Sir Charles Hutton Gregory (14 October 1817 - 10 January 1898) was an English civil engineer. He was president of the Institution of Civil Engineers between December 1867 and December 1869.

Charles was the son of Dr Olinthus Gilbert Gregory, a master of mathematics at the Royal Military Academy, Woolwich. The chair of mathematics at that time was held by Charles Hutton, who acted as Dr. Gregory's patron. It was in Hutton's honour that Charles was named.

Gregory was consulting engineer of several major railway construction works, including those in Ceylon, Trinidad, Cape Colony, Perak and Selangor. He was the first to use railway semaphore signalling which he employed first at New Cross on the London and Croydon Railway in 1841, and the South Eastern Railways in 1842-3. This method later superseded all others and was dominant from 1870. In 1882 he was a member of the Channel Tunnel Committee and in 1886 was a Royal Commissioner for the Colonial and Indian Exhibition.

With these uses in mind, he was interested in the properties of the less usual timbers. In 1886 he, in the company of other leading figures such as Sir Philip Cunliffe-Owen, Sir John Coode and Sir Frederick Bramwell, attended an exhibition at the Chelsea works of A. Ransome and Co, manufacturers of woodworking equipment. There they saw experiments on more than 40 different varieties of colonial timber, including karri wood and jarrah from Western Australia, and padouk from India.

Gregory was instrumental in furthering the careers of many fellow engineers, e.g.
- Frederick George Slessor (1831-1905) -- in 1874, appointed to the staff of Cape Government Railways, first as Chief Officer of Surveys and Resident Engineer, and then Chief Resident Engineer of the Eastern system.
- Frank Alexander Brown Geneste (1842-1888) – in 1877, appointed as an Assistant (later District) Engineer on Cape Government Railways, in the construction of the Beaufort West Extension.
- Henry David Alexander Reid (1856-1899) – in 1878, to take charge of the construction of a section of the Kandy and Matalit Railway in Ceylon.
- William Hugh Woodcock (1844-1908) -- In 1892, appointed to report to the Cape Government on the condition of the bridges on the railways throughout the Colony; the best method complete the Cape Town Harbour Works.

[Records from a data source]
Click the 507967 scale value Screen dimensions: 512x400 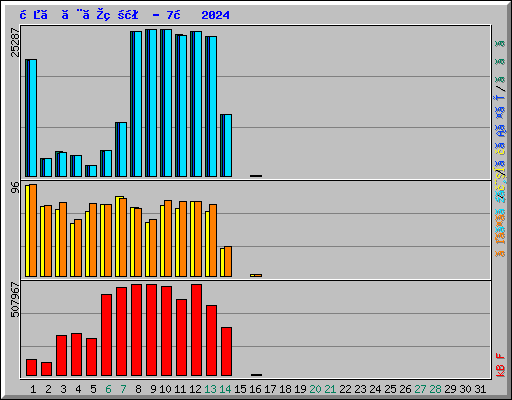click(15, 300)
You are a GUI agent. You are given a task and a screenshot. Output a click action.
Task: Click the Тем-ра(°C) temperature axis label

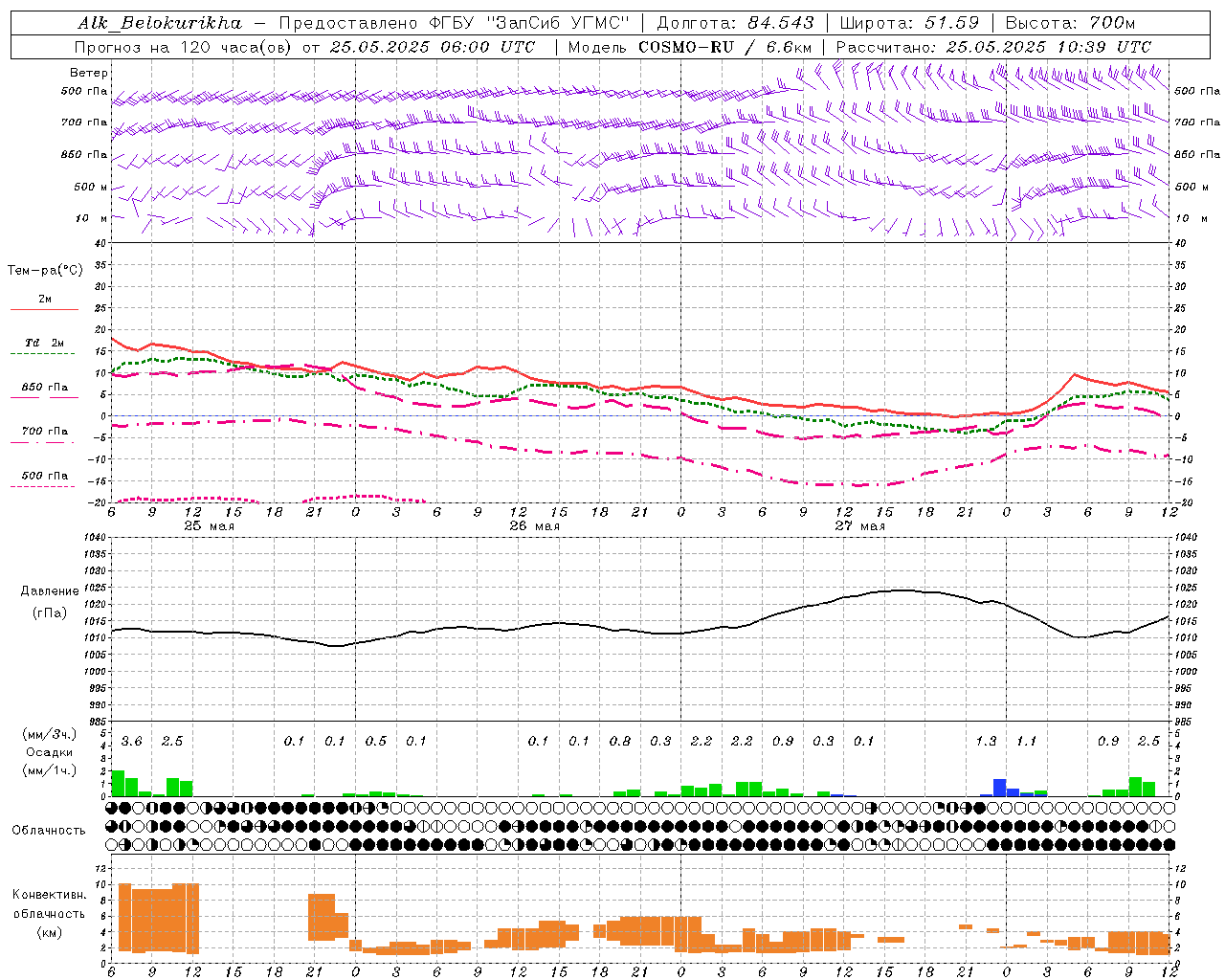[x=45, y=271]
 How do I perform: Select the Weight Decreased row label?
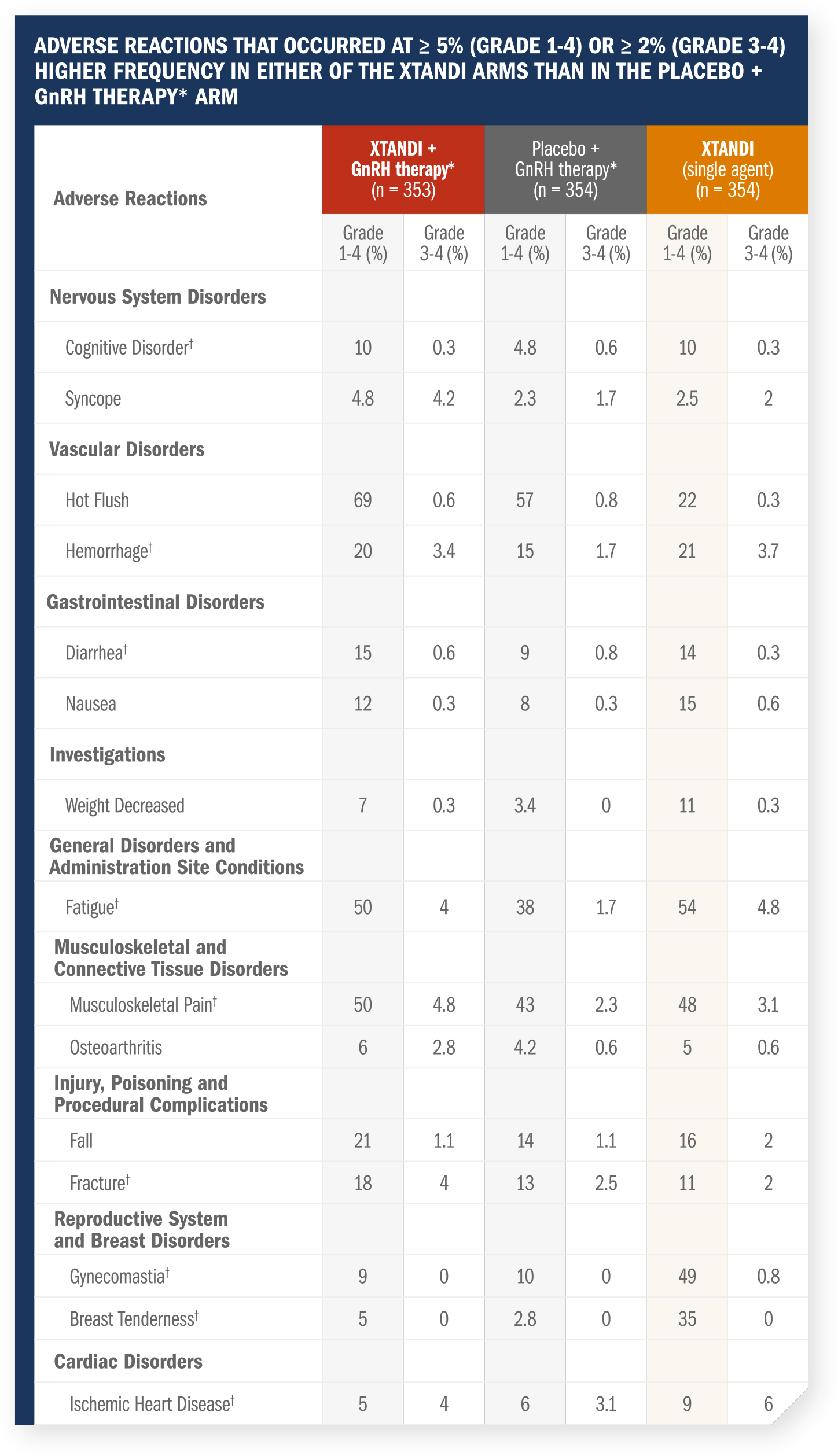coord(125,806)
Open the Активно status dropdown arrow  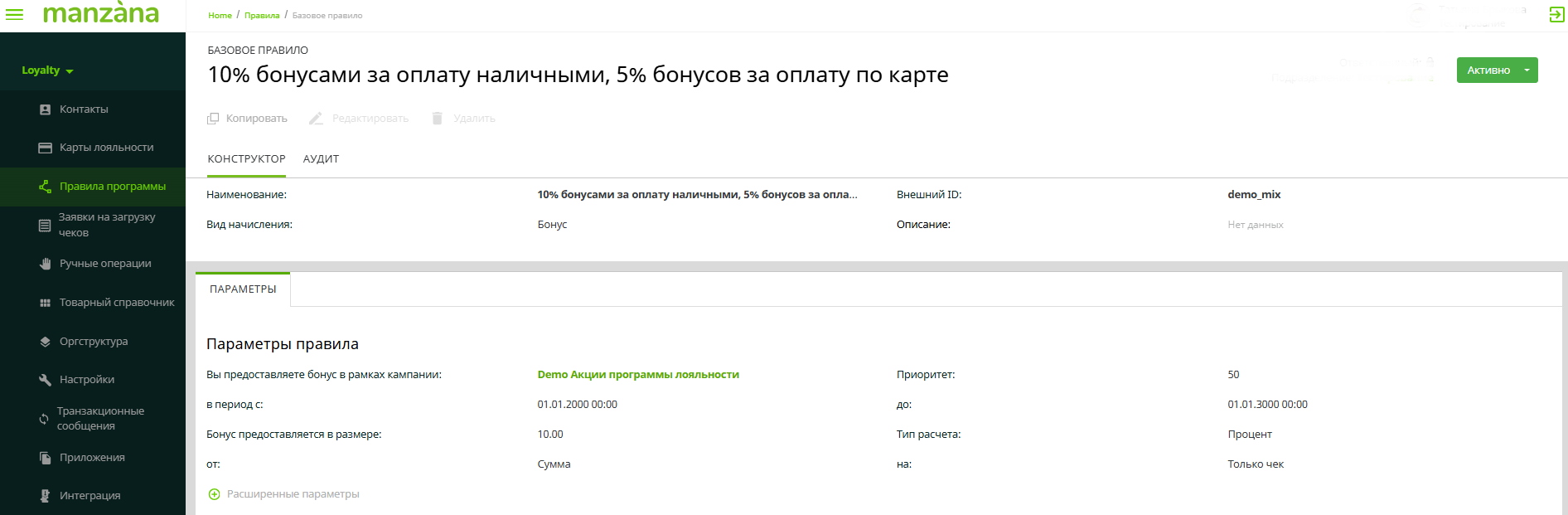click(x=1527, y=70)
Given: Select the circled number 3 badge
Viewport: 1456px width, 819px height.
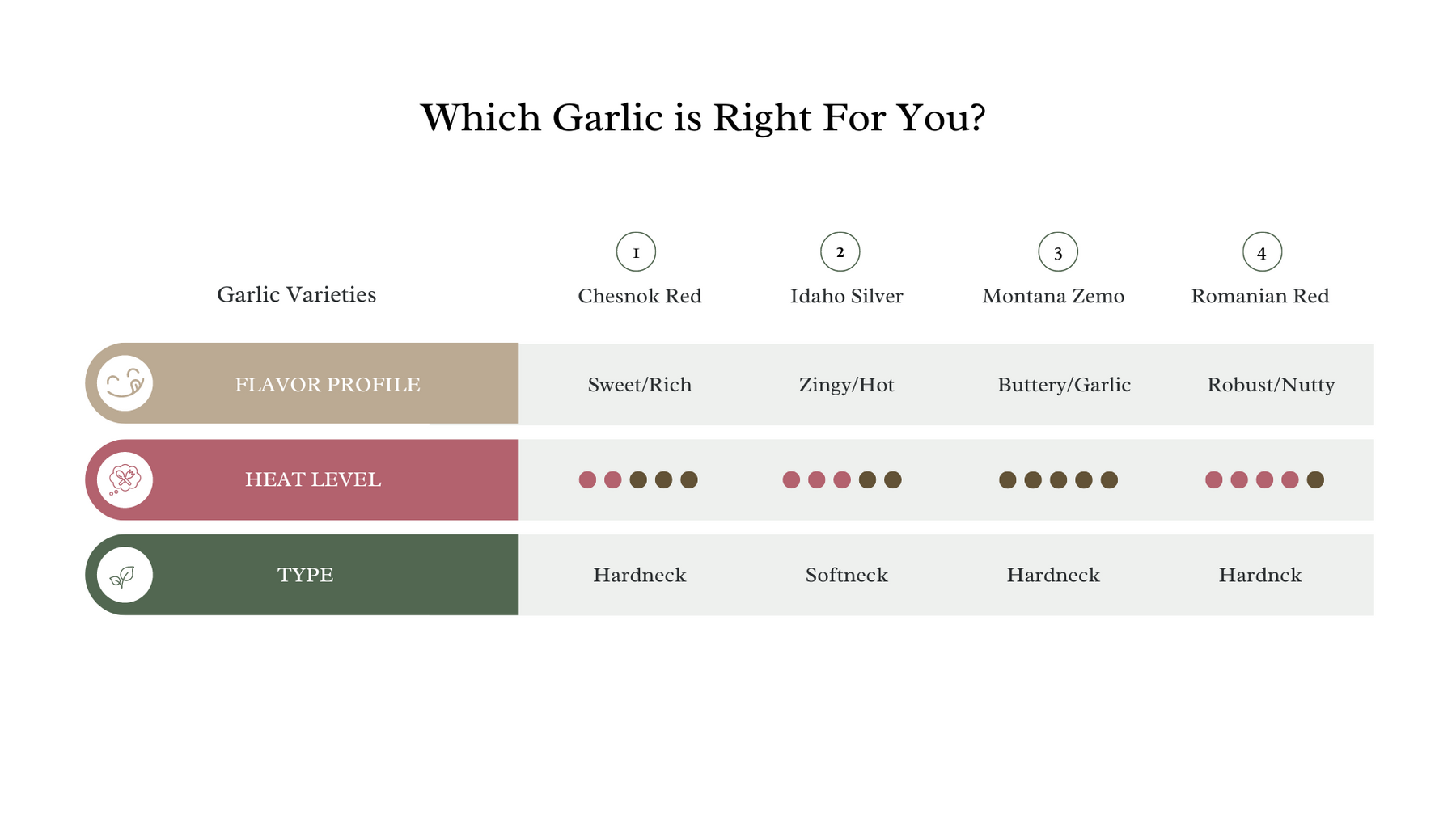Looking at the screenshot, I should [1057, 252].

**WHAT YOU NEED TO DO**
1. In the Gregory passage, explain why Charles received the name Hutton. Answer in one to three sentences.
2. Please echo the Gregory passage word for word, starting with "Charles was the" and going on through "and Indian Exhibition.".

**ANSWERS TO THIS EXERCISE**
1. Charles was named in honour of Charles Hutton, who held the chair of mathematics at the Royal Military Academy, Woolwich. Hutton acted as patron to Charles's father, Dr Olinthus Gilbert Gregory, a master of mathematics there.

2.
Charles was the son of Dr Olinthus Gilbert Gregory, a master of mathematics at the Royal Military Academy, Woolwich. The chair of mathematics at that time was held by Charles Hutton, who acted as Dr. Gregory's patron. It was in Hutton's honour that Charles was named.

Gregory was consulting engineer of several major railway construction works, including those in Ceylon, Trinidad, Cape Colony, Perak and Selangor. He was the first to use railway semaphore signalling which he employed first at New Cross on the London and Croydon Railway in 1841, and the South Eastern Railways in 1842-3. This method later superseded all others and was dominant from 1870. In 1882 he was a member of the Channel Tunnel Committee and in 1886 was a Royal Commissioner for the Colonial and Indian Exhibition.